Having found your musical place in the team and where you can add value, you now have to be adaptable. Learn to adapt your playing to different settings. For example, where the rhythmic interest needs to come from the piano as there is no kit player, or perhaps your acoustic guitar playing is missing and you need to provide much more harmonic presence. Perhaps the style of song lends much better to instrument lead coming from the piano than the guitar. In all these examples, learning how to adapt your playing to the needs of the team and the needs of the song will enhance your overall playing.
Practical Example 1
Playing more than what is on the page
If you are used to accompanying congregational singing or playing on your own then you will understand that the piano needs to provide both rhythmic and harmonic interest as mentioned previously. When you come to playing in a team, these aspects can often be transferred across to a worship team setting and you begin to overplay. The overall sound will become busy, musical roles in the team become blurred, and the overall sound is compromised. There are some simple solutions to this and sometimes you only need to point them out to hear improvements. Here are some prevention points for overplaying:
• Kill the octaves. Don’t forget, you have a bass player, so don’t pinch his notes. Remove the lower octave you play in your left hand and let the bass player create the groove.
• Much of the groove will come from the drums and acoustic guitar. When they are going “full throttle,” don’t join them. Instead, find a way to compliment what they are doing rather than get in the way.
• Don’t play the tune. The tune is for the vocals so don’t play the whole tune with your right hand pinky finger! Instead, find the interesting motifs in the melody and feature in your playing. A repetition of a motif in right hand octaves can create an effective sound and can help reinforce the melody.
If you are used to playing with just a piano sound then being thrown into a world where key players have 1000’s of varieties of sound can be quite daunting. Don’t panic! Here’s some help. If you are a beginner then perhaps start introducing a new sound combined with the piano sound; a soft pad under a piano sound is a good starting point. You will hear the new sound of a pad creating texture whilst still having the familiarity of the piano sound. I encourage you to experiment at home with sounds; listen to the original song and try to recreate them or find suitable options. Try these sounds in rehearsal and ask people for feedback. Remember, your playing will have to adapt and respond depending on the sound. For example, if you are using a long, wide pad sound then playing repeated eighth notes or changing harmony quickly will just create a mixed and muddy sound.

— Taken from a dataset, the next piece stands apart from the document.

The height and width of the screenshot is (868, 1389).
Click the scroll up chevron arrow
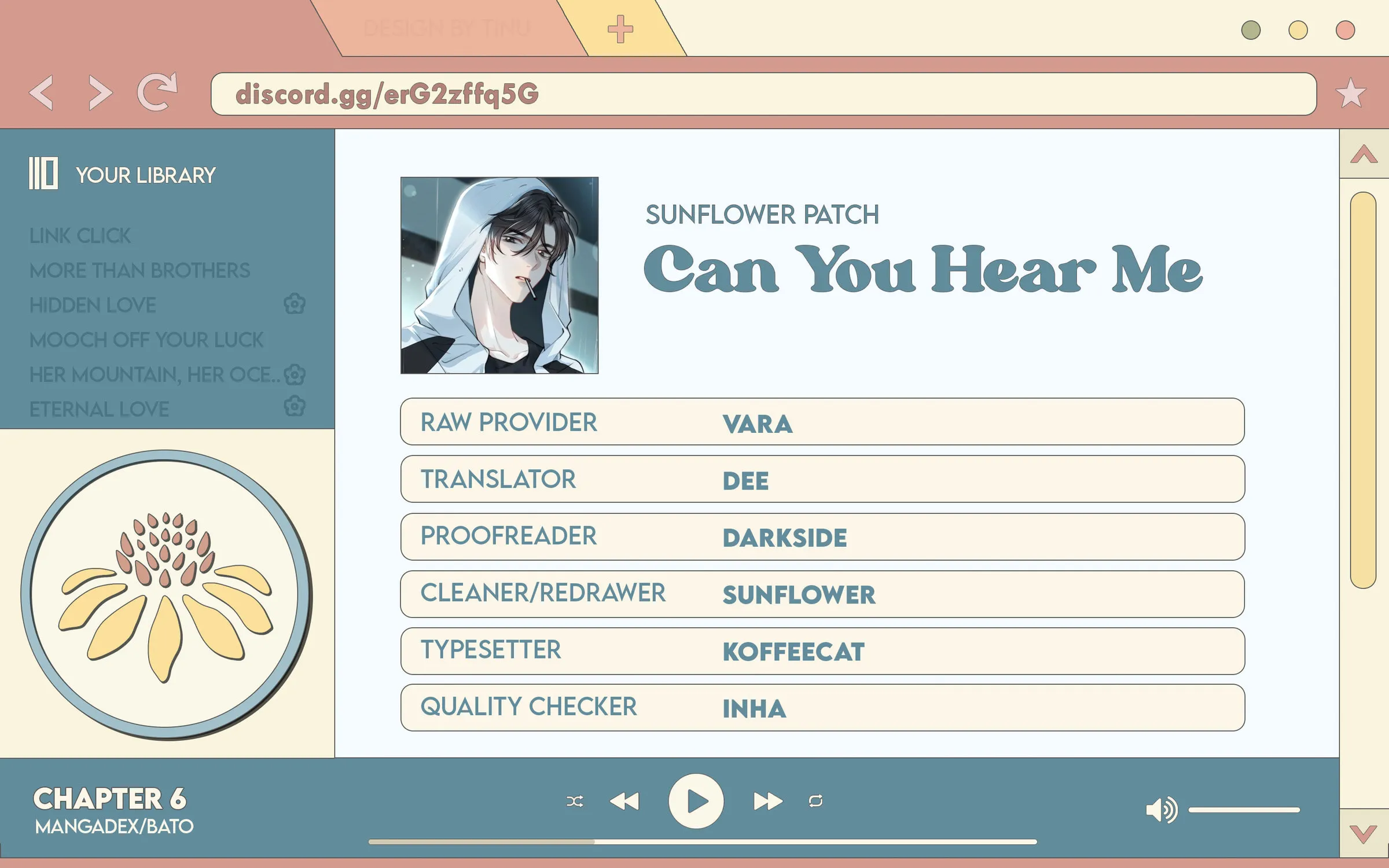pos(1364,154)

If you are unsure of where to find sounds, here are some possibilities:
1. Many electric pianos or keyboards have some options of sounds built in – try these and note the useable ones.
2. Purchase sounds – there are some small companies that recreate sounds used in worship songs. You can download these for a small fee and play through your sound system using appropriate software.
3. Create your own – some more advance keyboards such a Nords allow you to adjust many parameters of their sounds on the keyboard and then save them. Experiment with different effects and see if these could work in your team.
Practical Example 2
Playing the sound
Here are some suggestions on creating a contemporary sound using harmony:
• Freedom. When you accompany in the traditional form, you will most likely play exactly what is notated on the score. In a contemporary set up, the form is much looser with sometimes just chords given. Develop your understanding of chords and voicings so they become second nature to you in order for your playing to be most effective.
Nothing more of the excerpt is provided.